* Task
When the string "computer" is part of a line in the data below, report the whole line.

* Records for the task
^^^^^^^^

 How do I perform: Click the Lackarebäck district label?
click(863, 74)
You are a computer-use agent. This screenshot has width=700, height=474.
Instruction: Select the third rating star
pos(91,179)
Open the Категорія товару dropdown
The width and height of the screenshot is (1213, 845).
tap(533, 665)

^^^^^^^^

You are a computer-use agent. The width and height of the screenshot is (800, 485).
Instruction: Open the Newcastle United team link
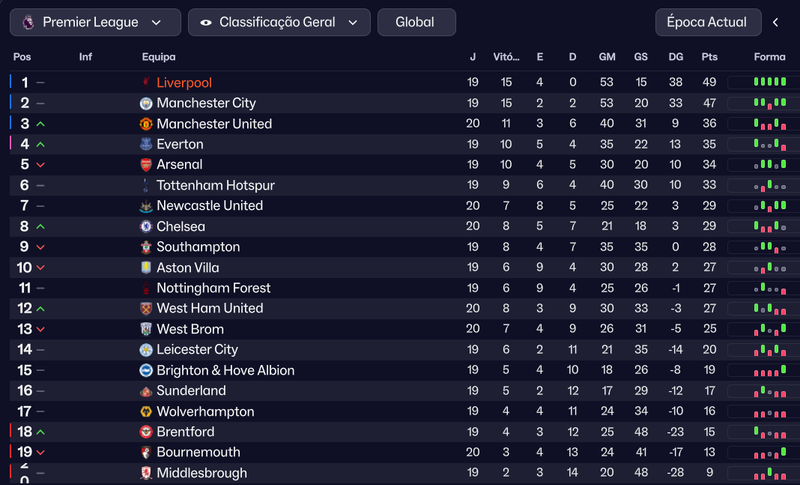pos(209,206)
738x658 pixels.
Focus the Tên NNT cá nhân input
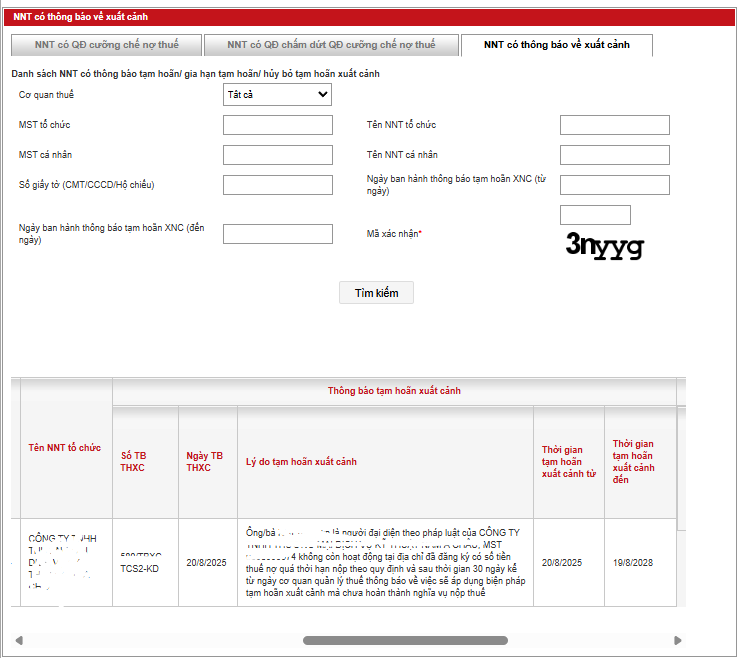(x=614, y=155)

^^^^^^^^

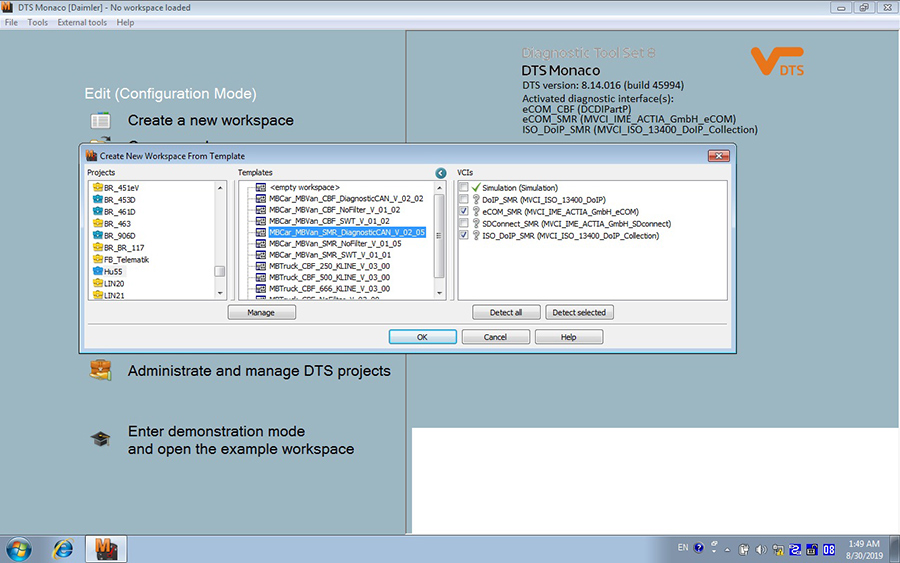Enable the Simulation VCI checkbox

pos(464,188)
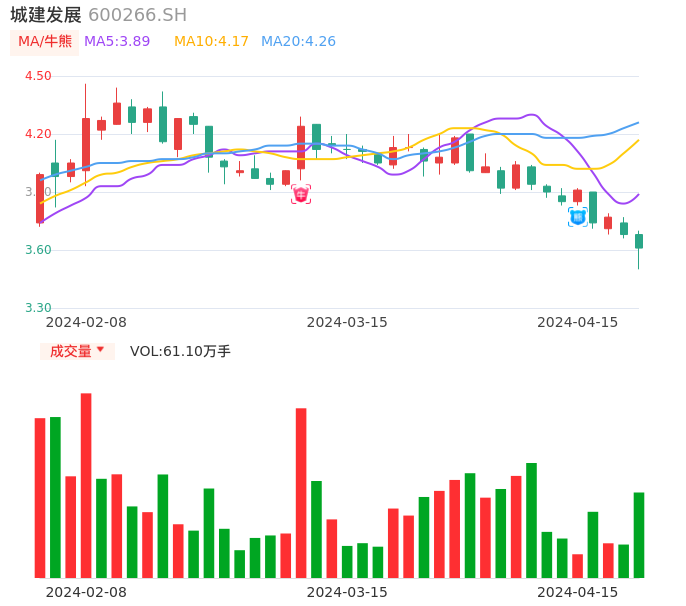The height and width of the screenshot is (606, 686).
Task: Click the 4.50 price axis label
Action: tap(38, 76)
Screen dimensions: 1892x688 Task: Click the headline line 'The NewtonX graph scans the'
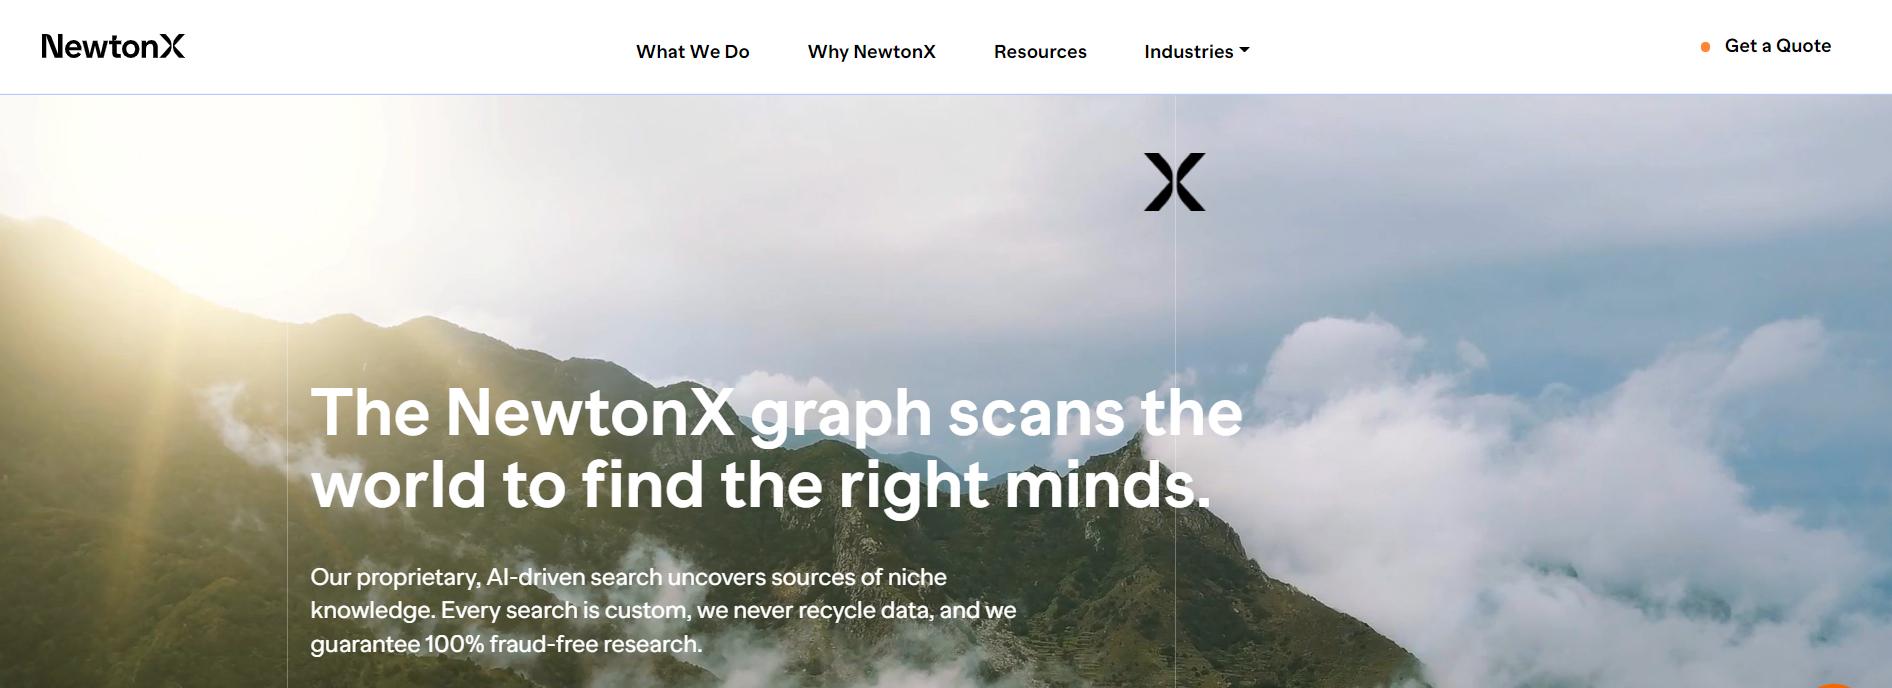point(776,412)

^^^^^^^^

* Answer to this exercise
You are a computer-use agent. This screenshot has width=700, height=474.
You are a computer-use agent. The width and height of the screenshot is (800, 485).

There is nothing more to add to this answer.